For if you forgive others their trespasses, your heavenly Father will also forgive you; but if you do not forgive others, neither will your Father forgive your trespasses. (Matthew 6.14-15)
Hello everyone. This week, you’ve caught me out west, doing a nine-day series in a university town for a small church. I was recently reminded of this verse by a confused (but sincere) soul who was genuinely wrestling with his beliefs. Does God, he wondered, really relate to us in the way we see Jesus relating to those he came into contact with? I can’t tell you how many times over the last twenty years I have met dear people struggling with this week’s verse. So, what do we do? Well, here’s an eSight on it for starters.
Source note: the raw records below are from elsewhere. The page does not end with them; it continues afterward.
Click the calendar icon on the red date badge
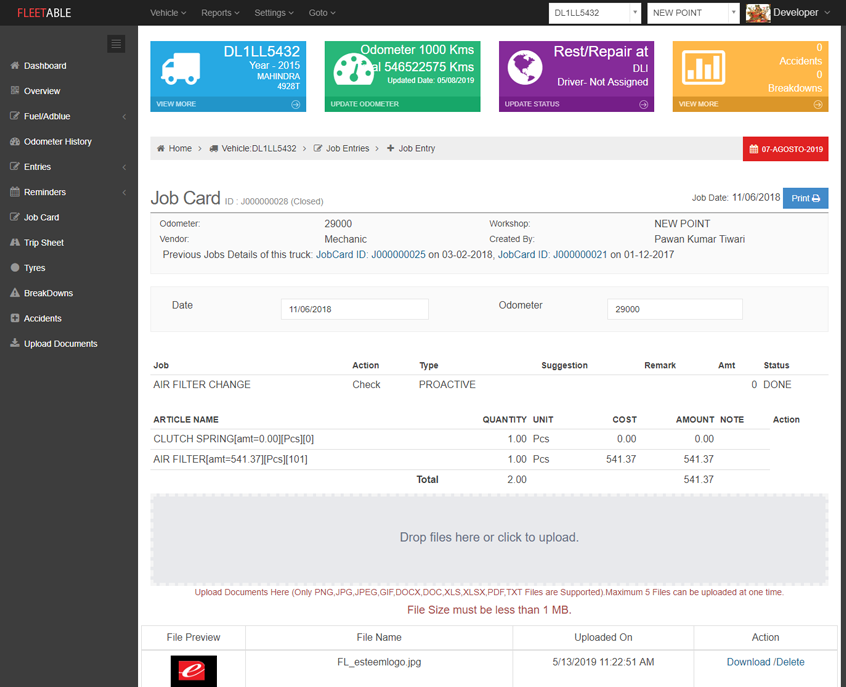The height and width of the screenshot is (687, 846). 755,148
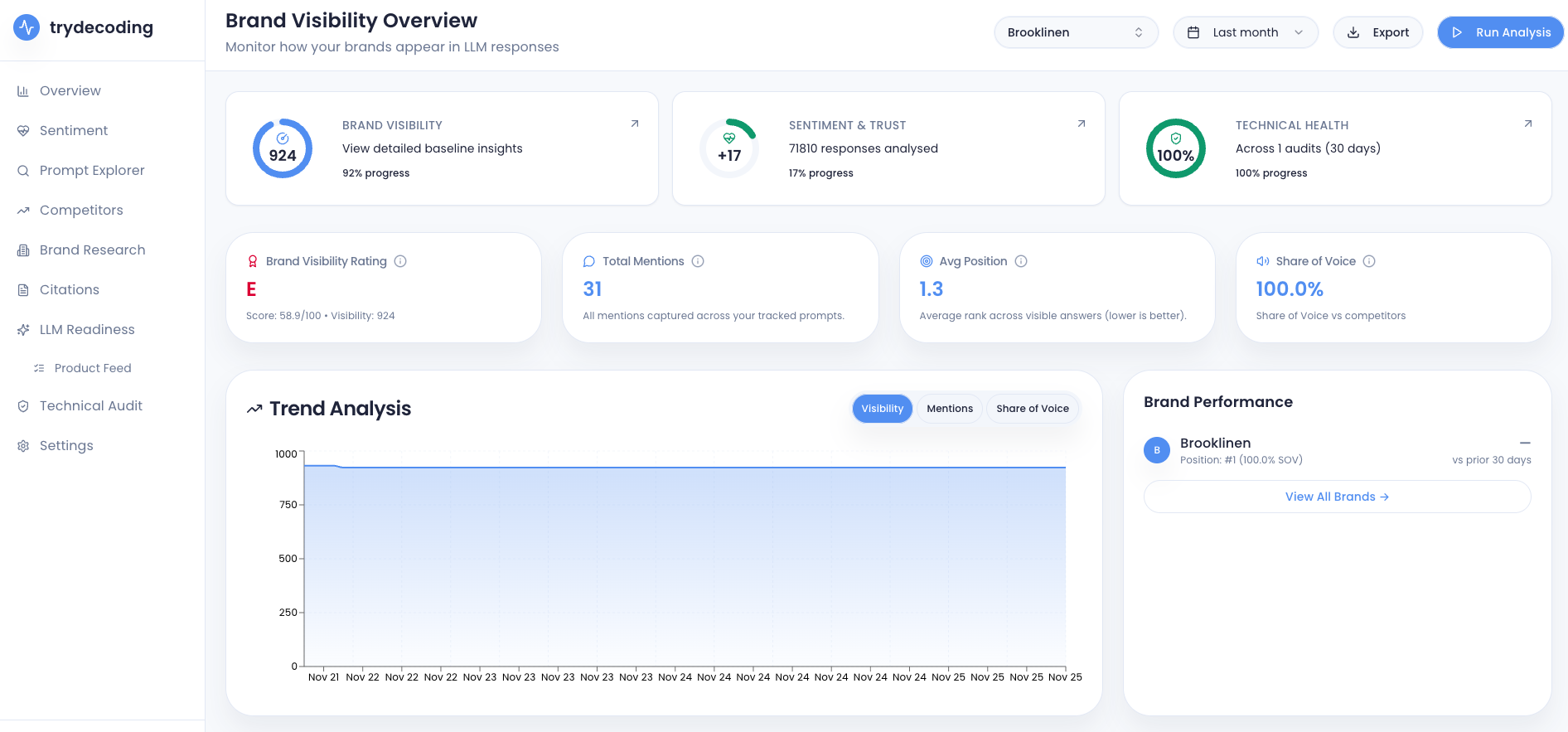Open Brand Visibility card arrow icon
The width and height of the screenshot is (1568, 732).
point(635,124)
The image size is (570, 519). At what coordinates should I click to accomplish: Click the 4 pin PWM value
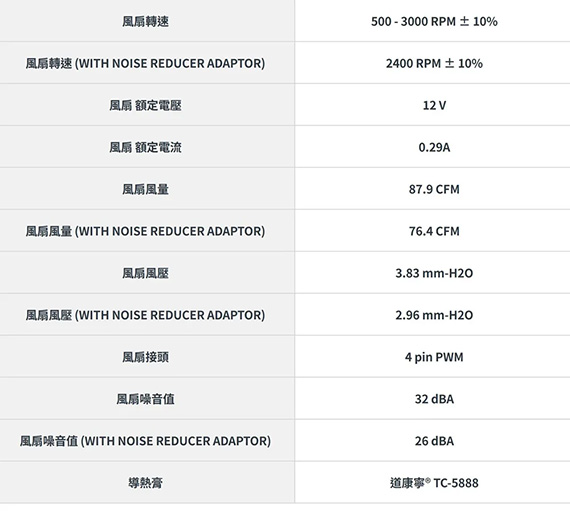click(x=434, y=357)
First, let’s start off on the right footing. After three years of being mentored by Jesus, one of Jesus’ closest disciples summed up the revelation of God we get through Jesus in three words: “God is love.” (I John 4.8) John goes on to say that “We love, because He first loved us.” This is the principle that love can only be awakened by love. It cannot be coerced, manipulated, or contrived. It can only be awakened, and it can only be awakened by encountering love itself.
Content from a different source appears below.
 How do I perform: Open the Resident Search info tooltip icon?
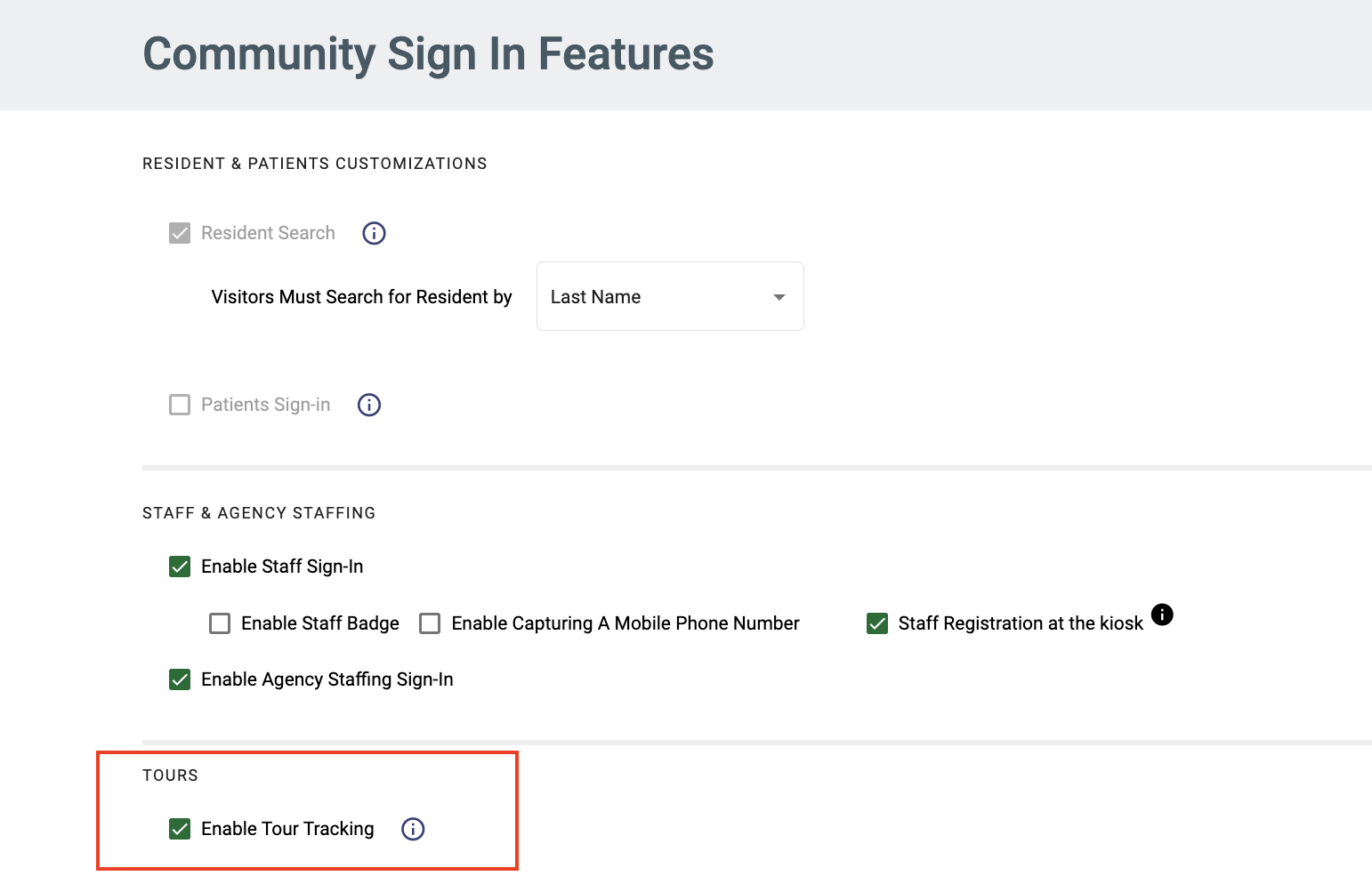[x=374, y=233]
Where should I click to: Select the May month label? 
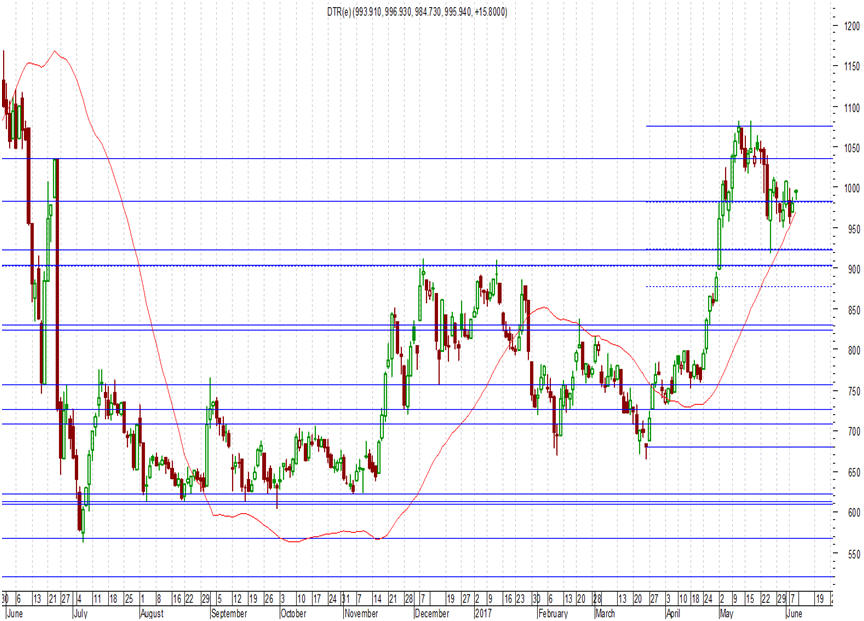727,613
This is just as true of forgiveness. We forgive others because He first forgave us. But how many of you reading this week have struggled for your entire lives to believe that God truly forgives you?
Many who read our featured passage interpret it in ways that lead them into a sick, downward-spiraling cycle of thinking: “I can’t forgive. So I know God doesn’t forgive me.”
Let’s back up and make sure we correctly understand Jesus’ words here.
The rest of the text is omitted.